[TRY IT] After repeating the line containing "Task: Click divider", stop; until then, repeat each line of the listing below exactly, starting with the first.

[INPUT — start]

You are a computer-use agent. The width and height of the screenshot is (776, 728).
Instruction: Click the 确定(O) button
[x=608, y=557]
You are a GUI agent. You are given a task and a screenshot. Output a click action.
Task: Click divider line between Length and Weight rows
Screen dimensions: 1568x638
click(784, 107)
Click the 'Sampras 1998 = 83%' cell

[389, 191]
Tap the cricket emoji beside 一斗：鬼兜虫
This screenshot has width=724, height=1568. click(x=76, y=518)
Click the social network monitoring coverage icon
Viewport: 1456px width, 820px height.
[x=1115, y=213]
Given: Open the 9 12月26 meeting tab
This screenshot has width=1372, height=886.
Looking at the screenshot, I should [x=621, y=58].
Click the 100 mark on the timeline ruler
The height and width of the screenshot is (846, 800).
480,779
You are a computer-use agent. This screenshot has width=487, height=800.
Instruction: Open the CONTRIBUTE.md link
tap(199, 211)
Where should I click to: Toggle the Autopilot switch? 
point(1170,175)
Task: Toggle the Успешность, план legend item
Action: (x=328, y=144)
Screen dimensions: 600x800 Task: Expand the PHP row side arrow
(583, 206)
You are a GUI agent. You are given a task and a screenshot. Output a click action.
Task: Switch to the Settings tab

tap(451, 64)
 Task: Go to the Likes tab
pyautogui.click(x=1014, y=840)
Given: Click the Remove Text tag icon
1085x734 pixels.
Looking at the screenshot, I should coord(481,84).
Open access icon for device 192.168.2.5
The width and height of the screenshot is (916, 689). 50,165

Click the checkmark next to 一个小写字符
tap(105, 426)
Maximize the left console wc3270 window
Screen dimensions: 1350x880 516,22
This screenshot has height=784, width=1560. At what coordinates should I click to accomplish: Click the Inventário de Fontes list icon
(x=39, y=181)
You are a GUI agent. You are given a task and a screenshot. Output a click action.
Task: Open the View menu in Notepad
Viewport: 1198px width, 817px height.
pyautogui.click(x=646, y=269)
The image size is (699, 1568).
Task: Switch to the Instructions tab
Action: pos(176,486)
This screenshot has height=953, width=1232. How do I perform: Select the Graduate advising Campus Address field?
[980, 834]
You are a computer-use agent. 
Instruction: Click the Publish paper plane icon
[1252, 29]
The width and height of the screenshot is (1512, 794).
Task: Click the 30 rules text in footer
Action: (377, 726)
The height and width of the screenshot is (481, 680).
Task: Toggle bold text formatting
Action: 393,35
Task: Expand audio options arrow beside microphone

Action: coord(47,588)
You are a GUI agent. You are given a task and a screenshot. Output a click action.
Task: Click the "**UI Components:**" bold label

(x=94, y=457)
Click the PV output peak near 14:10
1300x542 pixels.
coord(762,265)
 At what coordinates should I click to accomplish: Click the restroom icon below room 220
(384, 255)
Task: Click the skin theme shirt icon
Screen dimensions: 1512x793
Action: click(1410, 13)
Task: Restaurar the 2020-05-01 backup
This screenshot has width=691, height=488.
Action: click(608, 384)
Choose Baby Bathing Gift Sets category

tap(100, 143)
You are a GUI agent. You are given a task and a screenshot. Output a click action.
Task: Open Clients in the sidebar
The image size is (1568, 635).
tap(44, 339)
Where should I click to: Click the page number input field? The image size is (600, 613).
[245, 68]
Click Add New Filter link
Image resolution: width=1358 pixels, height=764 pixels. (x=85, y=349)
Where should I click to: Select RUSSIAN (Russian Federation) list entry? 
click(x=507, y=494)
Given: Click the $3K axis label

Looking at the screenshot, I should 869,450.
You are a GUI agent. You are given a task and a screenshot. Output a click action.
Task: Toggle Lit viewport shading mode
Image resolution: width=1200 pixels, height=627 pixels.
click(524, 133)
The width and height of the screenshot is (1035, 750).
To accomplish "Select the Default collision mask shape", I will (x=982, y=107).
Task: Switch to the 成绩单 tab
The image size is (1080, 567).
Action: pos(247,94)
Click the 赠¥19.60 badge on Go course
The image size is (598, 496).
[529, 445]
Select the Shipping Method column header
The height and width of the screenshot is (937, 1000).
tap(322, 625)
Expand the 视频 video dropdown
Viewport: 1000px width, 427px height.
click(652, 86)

[INPUT — finish]

[EXERCISE ANSWER]
You are a computer-use agent. The width and height of the screenshot is (776, 728).
Instruction: Click the 确定(O) button
[x=608, y=557]
You are a GUI agent. You are given a task and a screenshot. Output a click action.
Task: Click divider line between Length and Weight rows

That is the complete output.